Cellphone use in pregnancy linked to ADHD
Yet more evidence that cellphones are near-lethal devices; yet more evidence that pregnant women should lock themselves away in an isolation tank for nine months.
Yale School of Medicine researchers say they've established that using a cellphone during pregnancy affects the brain development of offspring, potentially leading to hyperactivity.
"This is the first experimental evidence that fetal exposure to radiofrequency radiation from cellular telephones does in fact affect adult behavior," says professor Hugh S Taylor.
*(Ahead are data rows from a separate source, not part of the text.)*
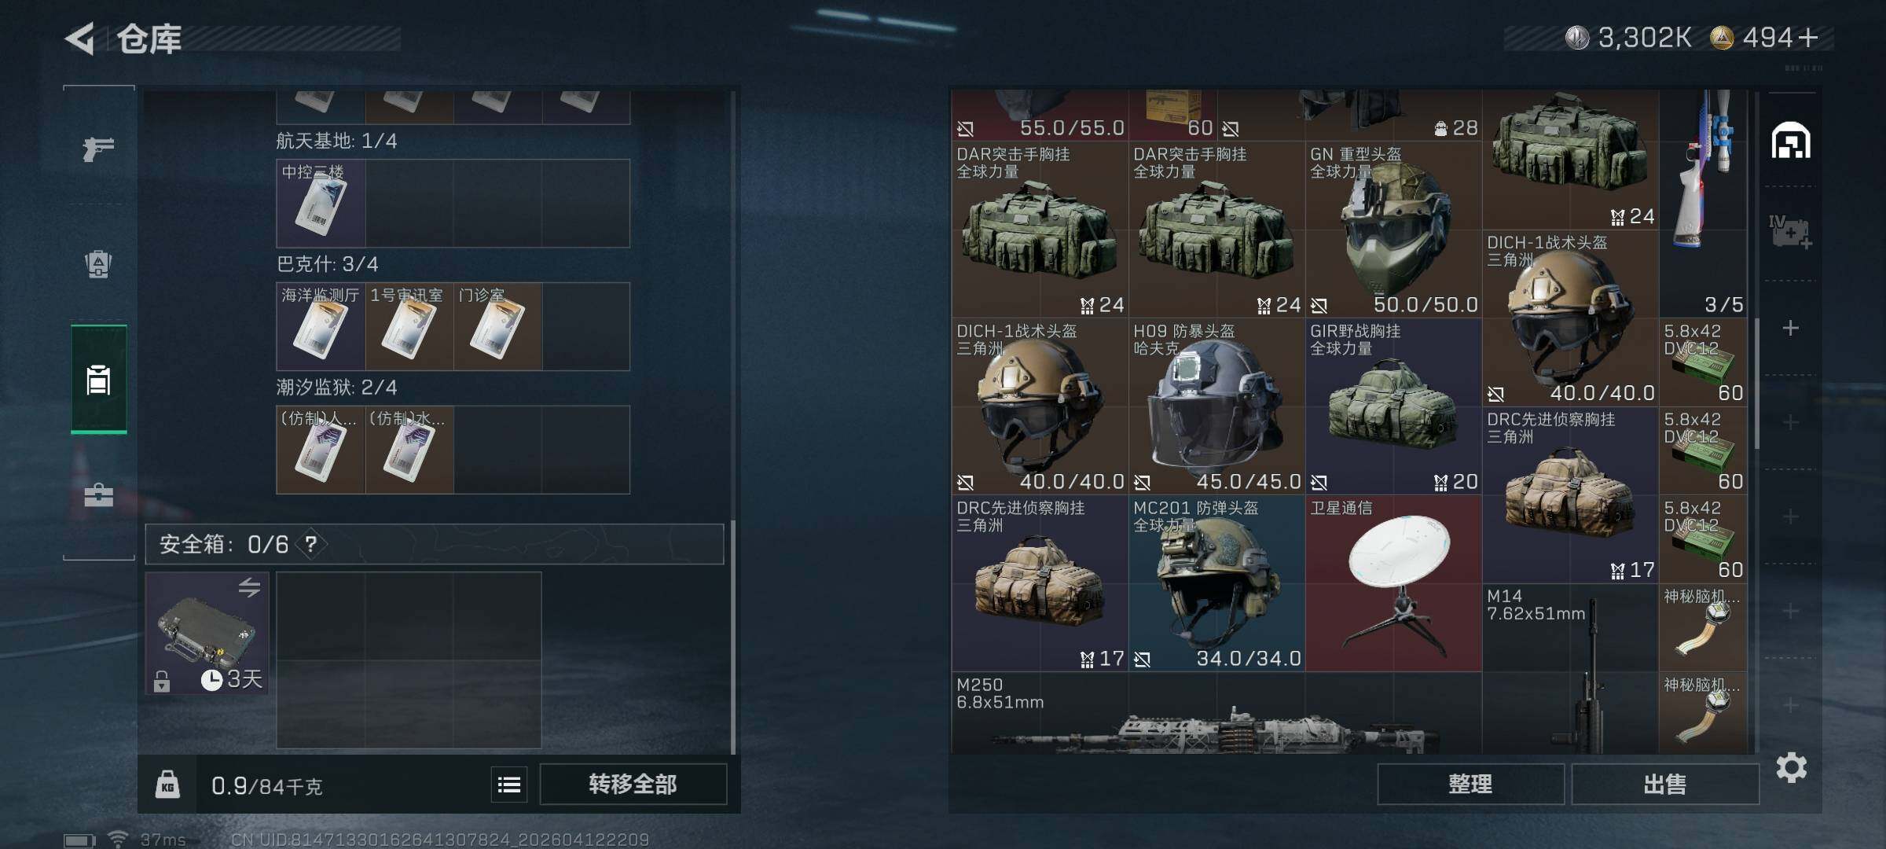Select the 海洋监测厅 keycard
The width and height of the screenshot is (1886, 849).
coord(321,326)
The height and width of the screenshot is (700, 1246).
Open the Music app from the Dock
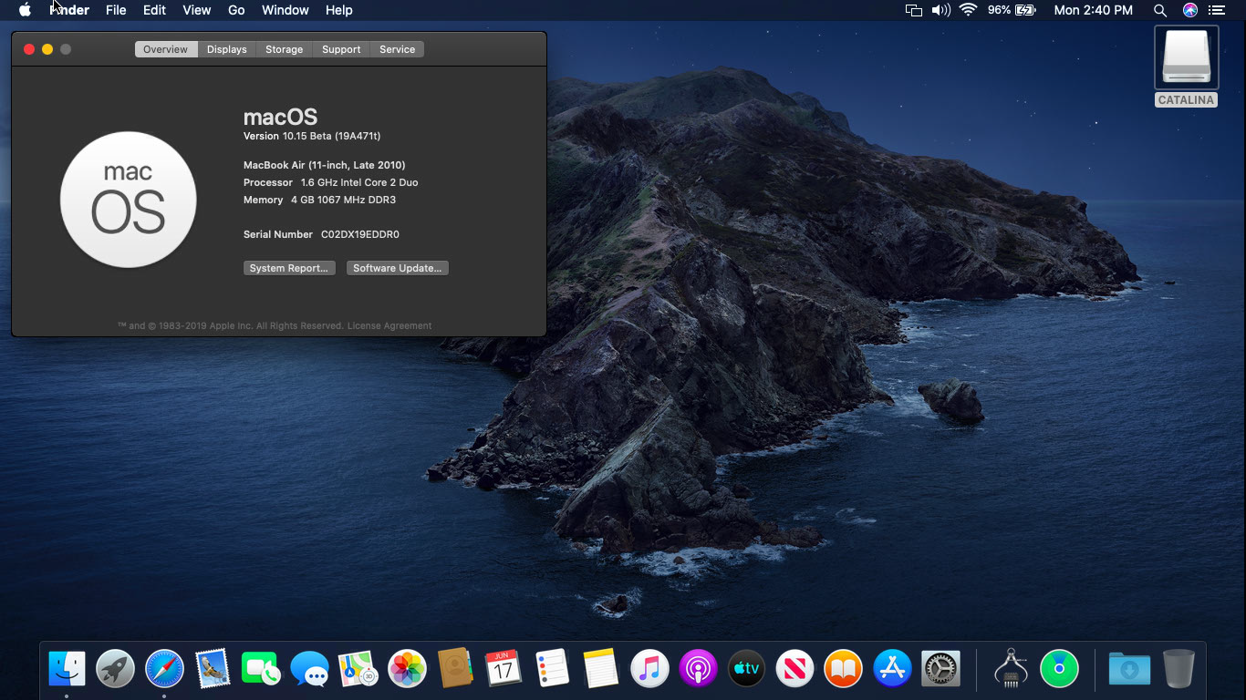point(649,668)
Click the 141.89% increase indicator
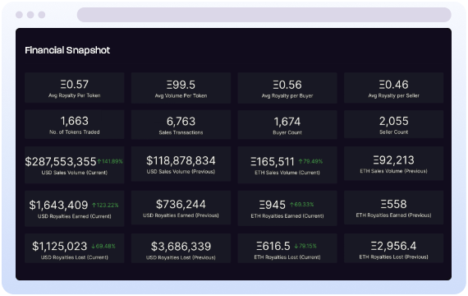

But before you start panicking too much, the study was carried out on mice, not people. And, for the trial, a muted and silenced phone was placed above the cage - and left active for the entire duration of the pregnancy.
When the baby mice became adults, the team measured their brain electrical activity, and conducted a battery of psychological and behavioral tests. They found that the mice that were exposed to radiation tended to be more hyperactive and had reduced memory capacity.
Taylor believes the reason is that the cellphone radiation affected the development of neurons in the prefrontal cortex region of the brain.
Attention deficit hyperactivity disorder (ADHD) has been traced primarily to the same region.
So, despite the fact that rodent pregnancies last only 19 days and offspring are born with a less-developed brain than human babies, Taylor thinks that women should steer clear of phone use in pregnancy.
"We have shown that behavioral problems in mice that resemble ADHD are caused by cell phone exposure in the womb," says Taylor. "The rise in behavioral disorders in human children may be in part due to fetal cellular telephone irradiation exposure."
While he does acknowledge that further research is needed in humans, he says he still thinks that limiting exposure of the fetus 'seems warranted'.